Still America

The teenaged girl did not want to attend the Democratic mayoral caucus with me, but I didn’t give her a choice.

Burlington will hold a mayoral election the first Tuesday of March, town meeting day.  Four candidates put themselves forward for the Democratic nomination.  Vermont caucuses and primaries are open to all registered voters in a given jurisdiction, which sometimes leads to mischief, but usually results in a pure form of democracy.

“You’re going to be voting soon, you need to see how this works,” I said.
“That’s twooo yeeears awaaay,” she replied.  A lifetime for teens.  She brought her phone, so she could distract herself by texting friends.

The streets around Memorial Auditorium were filled with citizens, discussing the merits (and demerits) of the various candidates.  The afternoon was pleasantly warm.  Occupy Burlington protesters formed a brass band and marched to the auditorium’s steps, politely moving out of the way so people could enter.

Inside, the atmosphere was chaotic, as Democratic Party events always and everywhere seem to be, but the mood was upbeat and the left-of-center urban Vermonters milled in the aisles, many sporting stickers or signs proclaiming their choice, but everyone cordial.

After a glitch-ridden registration period and brief speeches by nominators and candidates, thirteen hundred and nine voters participated in the first round.  State Rep.

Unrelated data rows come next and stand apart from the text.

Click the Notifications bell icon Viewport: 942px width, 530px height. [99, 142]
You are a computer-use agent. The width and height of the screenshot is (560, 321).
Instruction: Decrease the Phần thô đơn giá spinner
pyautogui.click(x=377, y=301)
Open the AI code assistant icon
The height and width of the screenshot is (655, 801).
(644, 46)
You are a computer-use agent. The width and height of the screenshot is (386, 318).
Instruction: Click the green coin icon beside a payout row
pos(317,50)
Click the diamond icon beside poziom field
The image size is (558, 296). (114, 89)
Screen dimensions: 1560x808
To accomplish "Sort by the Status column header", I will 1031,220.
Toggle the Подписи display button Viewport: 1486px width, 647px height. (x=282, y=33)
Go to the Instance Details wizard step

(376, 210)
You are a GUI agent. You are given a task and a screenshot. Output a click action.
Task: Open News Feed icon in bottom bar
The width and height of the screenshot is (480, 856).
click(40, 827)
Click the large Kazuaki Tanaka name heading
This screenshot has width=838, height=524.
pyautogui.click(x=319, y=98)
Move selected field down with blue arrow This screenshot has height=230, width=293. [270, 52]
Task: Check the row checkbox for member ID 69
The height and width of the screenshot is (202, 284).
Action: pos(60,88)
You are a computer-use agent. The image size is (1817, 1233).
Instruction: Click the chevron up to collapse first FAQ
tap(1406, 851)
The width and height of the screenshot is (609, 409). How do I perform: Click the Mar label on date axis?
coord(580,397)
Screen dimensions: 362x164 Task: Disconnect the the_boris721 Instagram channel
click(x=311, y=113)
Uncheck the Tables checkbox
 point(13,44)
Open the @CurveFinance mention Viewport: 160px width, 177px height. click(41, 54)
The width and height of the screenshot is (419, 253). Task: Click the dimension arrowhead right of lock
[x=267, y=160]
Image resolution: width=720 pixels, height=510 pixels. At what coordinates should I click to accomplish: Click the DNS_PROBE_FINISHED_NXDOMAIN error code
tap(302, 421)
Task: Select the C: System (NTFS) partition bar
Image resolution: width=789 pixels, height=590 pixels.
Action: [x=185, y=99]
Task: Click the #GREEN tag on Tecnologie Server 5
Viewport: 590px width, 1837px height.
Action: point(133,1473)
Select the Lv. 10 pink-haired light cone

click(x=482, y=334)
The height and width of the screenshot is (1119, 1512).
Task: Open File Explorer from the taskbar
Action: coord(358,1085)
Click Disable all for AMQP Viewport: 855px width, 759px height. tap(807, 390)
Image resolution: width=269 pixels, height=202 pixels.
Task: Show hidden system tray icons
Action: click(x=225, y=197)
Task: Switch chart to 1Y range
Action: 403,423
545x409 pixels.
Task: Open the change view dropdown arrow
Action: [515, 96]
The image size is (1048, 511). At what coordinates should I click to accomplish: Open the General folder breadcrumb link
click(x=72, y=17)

Jason Lorber, the low vote-getter despite an endorsement from the Burlington Free Press, graciously bowed out.

By now, the teenager was hooked.  She no longer rolled her eyes when I identified friends or politicians in the crowd.  “Senator Hinda Miller?  She’s the jog-bra lady!  I remember her from fifth grade!”  (For the record, the teen will deny she was ever interested.  She’s lying, but needs to maintain her side of the generation gap.  I respect this.)

A cookie from the snack bar helped maintain her mood (and blood sugar) but after four hours, I had only just dropped my round two ballot.  Back home, a neighborhood potato roast (as mentioned last week) was about to get started and since ballot counting was taking about an hour, we left.

Walking out, she said, “Remember how big the snowbanks here were last winter?”  I do remember.  I remember sitting beside them in the car, waiting to pick her up from basketball practice, listening to radio reports of anti-government protests in Tunisia following the self-immolation suicide/protest of Mohamed Bouazizi.

I walked the teen home, checked on the potato preparations (as ever, I contributed little to the feast), grabbed my bike and got back to the caucus just in time to hear that City Councilor Bram Kranichfeld had been eliminated in the second round.  He too, was gracious in defeat.

I made out my third-round ballot, dropped it in the box and headed home.  Down to two candidates, why stick around?  Most of the crowd agreed and the street corners were thick with small-town punditry as I pedaled away.

A few blocks south, Jarred and Caitlin, who still vote in New Hampshire, pulled up beside me and we cruised along updating the day’s events.  “This is what democracy feels like,” I thought.

Back yard punditry around the fire as we ate wild mushroom soup and waited for the potatoes to roast.  My cell phone rang; it was my friend Chris, still at the auditorium.  “Can you come back for another round?  It looks like neither candidate has a majority.  They’re tied.”

Tied they were – and are.  Remaining candidates Miro Weinberger and Tim Ashe agreed it was senseless to try and bring voters back Sunday night, so the caucus will continue as soon as the city Democrats figure out when, where and how.  Only those who registered Sunday will participate.

In New York and Oakland, police shut the Occupy camps.  The camp in Burlington was shut down as well, after a man tragically committed suicide in one of the tents.  Although these developments are unwelcome, they have been peaceful.

We need change in this country, change for the better.  The year which began with radio reports of a nascent Arab spring has seen governments toppled with varying degrees of violence while some undemocratic leaders violently hang on.  There have been bitter protests and riots in European cities from Athens to London.  Here in American we cling, however tenaciously, to peaceful processes of democratic change.  Let’s hope we can continue this; let’s hope our leaders recognize this and respond in kind.